Task description: Find the line with "[Youtube] (1233, 40)" in the entries below, then reproduce it and every line after it down to and including the line with "Bekijk voorkeuren (1258, 722)", exactly.

Source records:
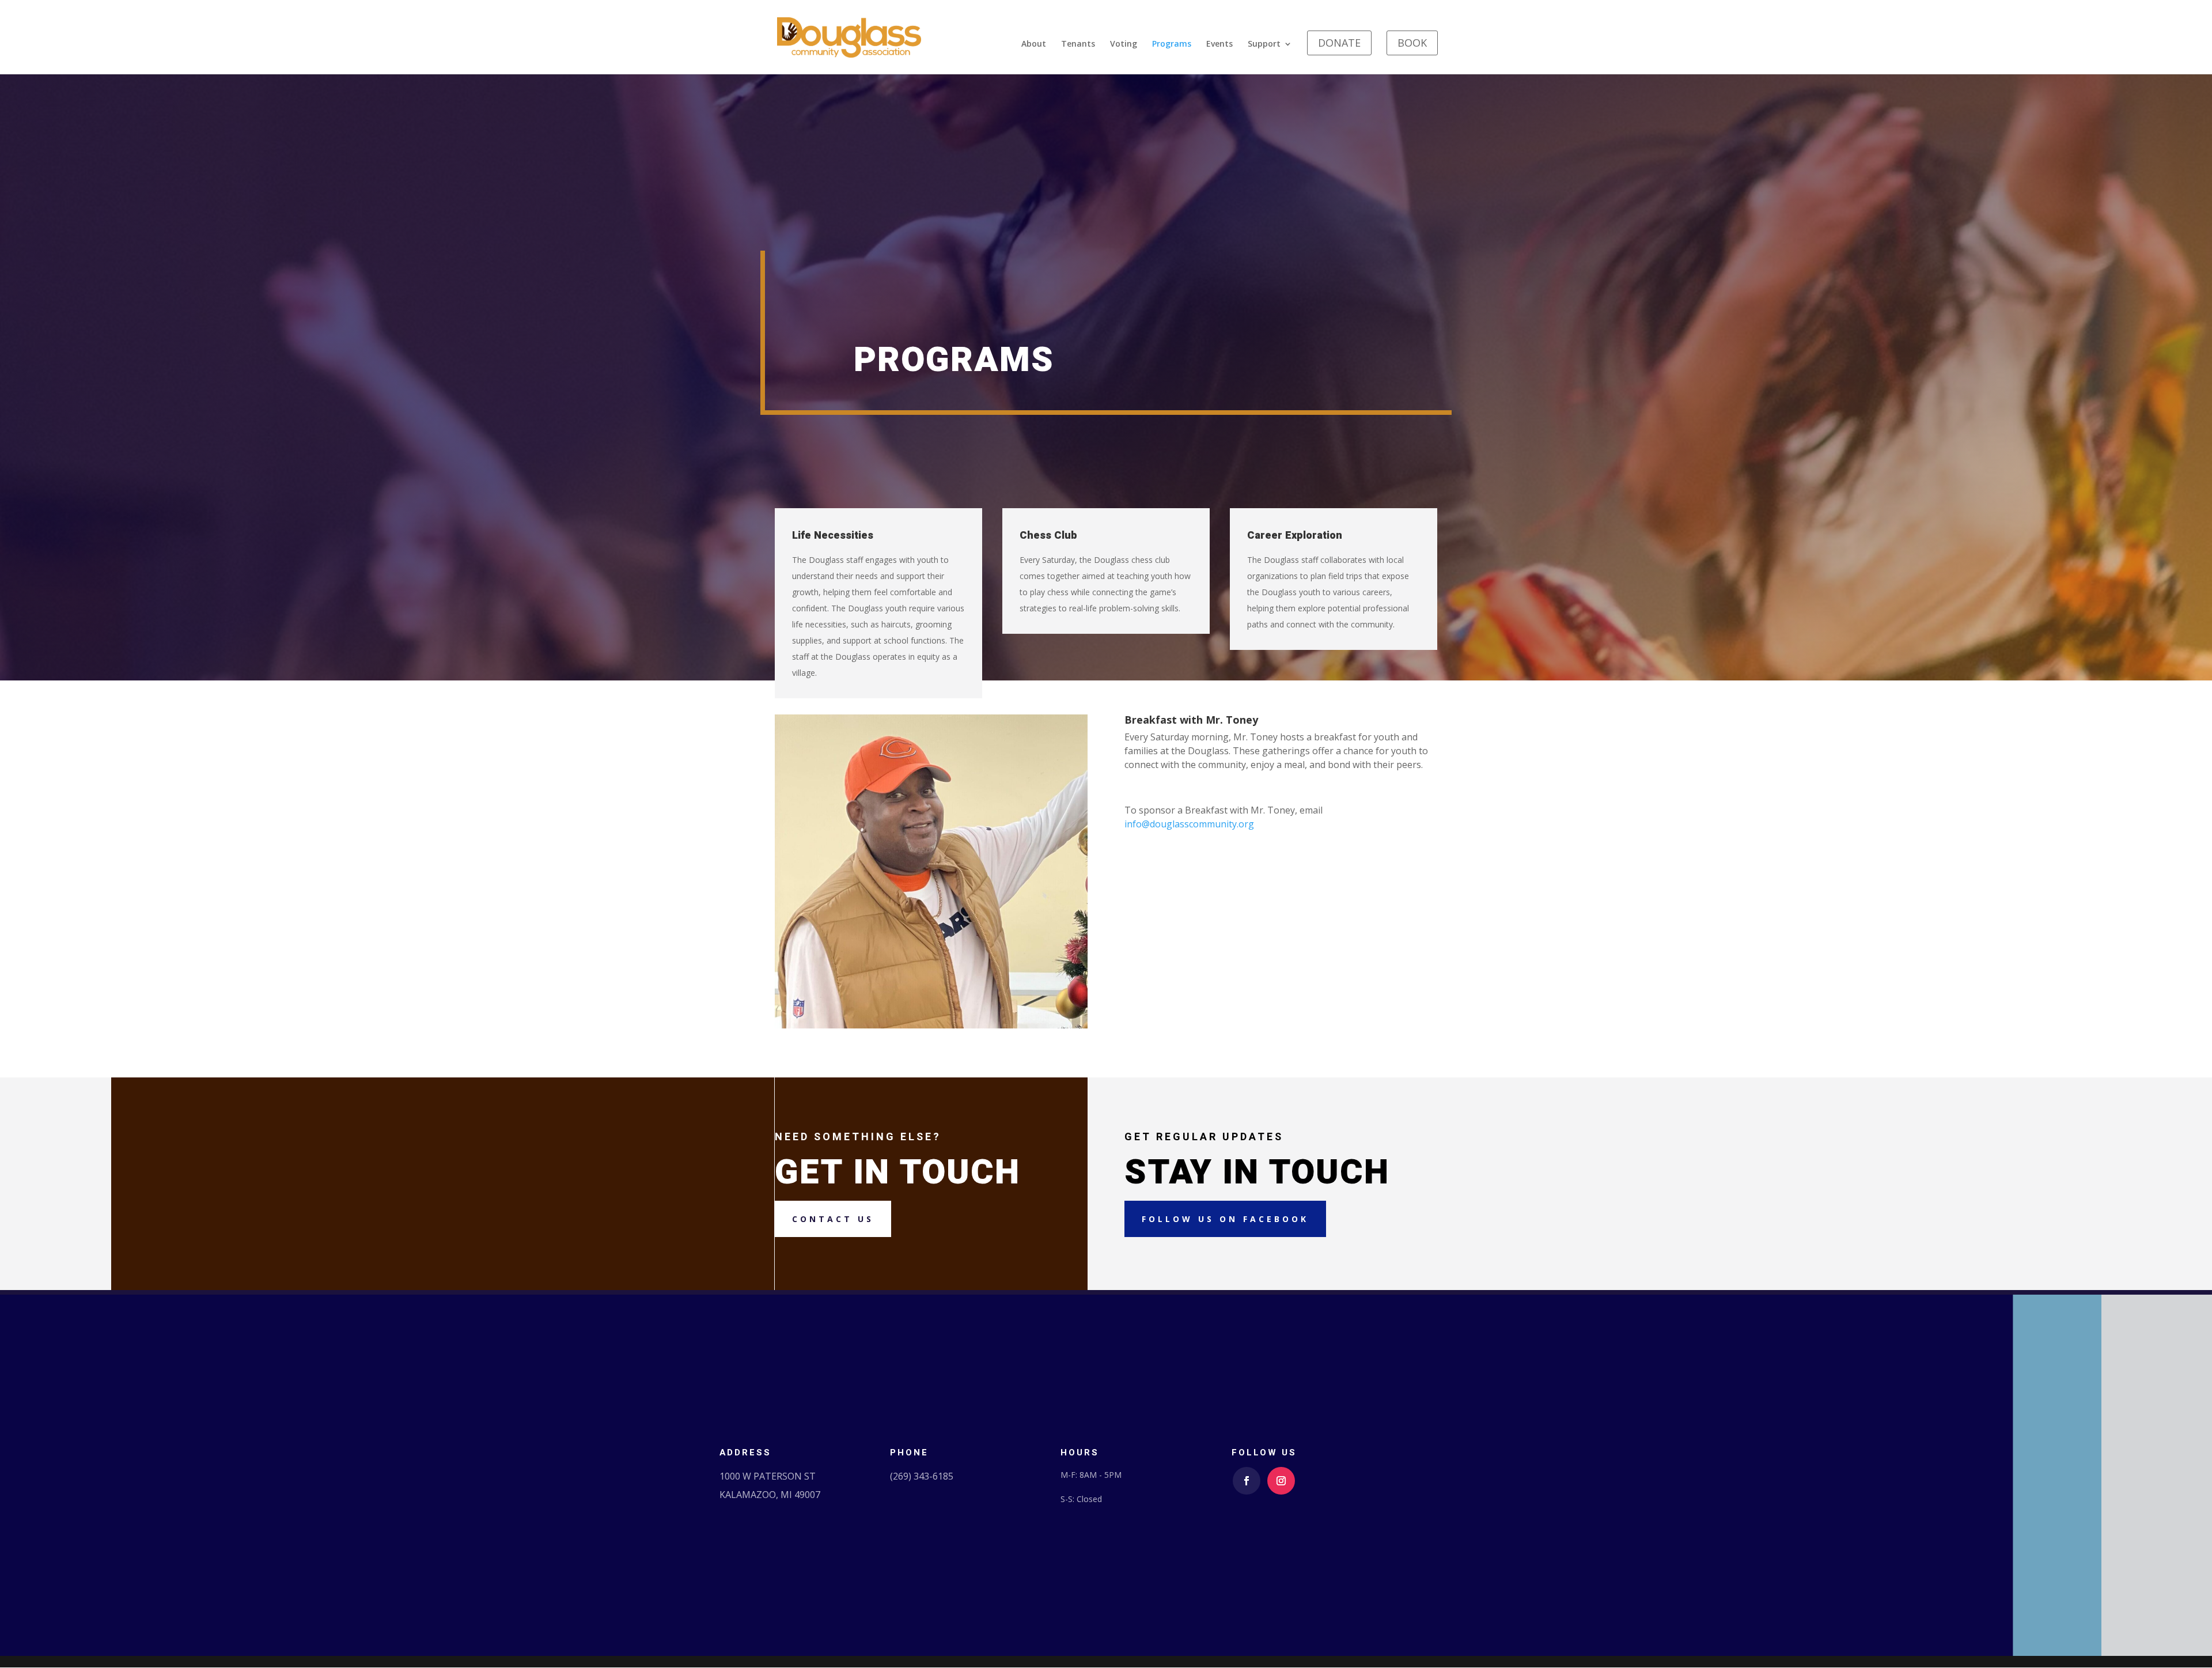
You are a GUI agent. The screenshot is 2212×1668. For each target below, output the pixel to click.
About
==
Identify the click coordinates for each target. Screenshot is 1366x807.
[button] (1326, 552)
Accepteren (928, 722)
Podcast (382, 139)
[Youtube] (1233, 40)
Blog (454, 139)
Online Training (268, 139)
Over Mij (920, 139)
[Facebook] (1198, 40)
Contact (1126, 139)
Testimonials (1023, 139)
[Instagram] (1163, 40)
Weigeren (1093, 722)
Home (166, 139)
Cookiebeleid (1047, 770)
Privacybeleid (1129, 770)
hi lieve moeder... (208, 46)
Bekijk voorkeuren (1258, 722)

Output of the task:
[Youtube] (1233, 40)
Blog (454, 139)
Online Training (268, 139)
Over Mij (920, 139)
[Facebook] (1198, 40)
Contact (1126, 139)
Testimonials (1023, 139)
[Instagram] (1163, 40)
Weigeren (1093, 722)
Home (166, 139)
Cookiebeleid (1047, 770)
Privacybeleid (1129, 770)
hi lieve moeder... (208, 46)
Bekijk voorkeuren (1258, 722)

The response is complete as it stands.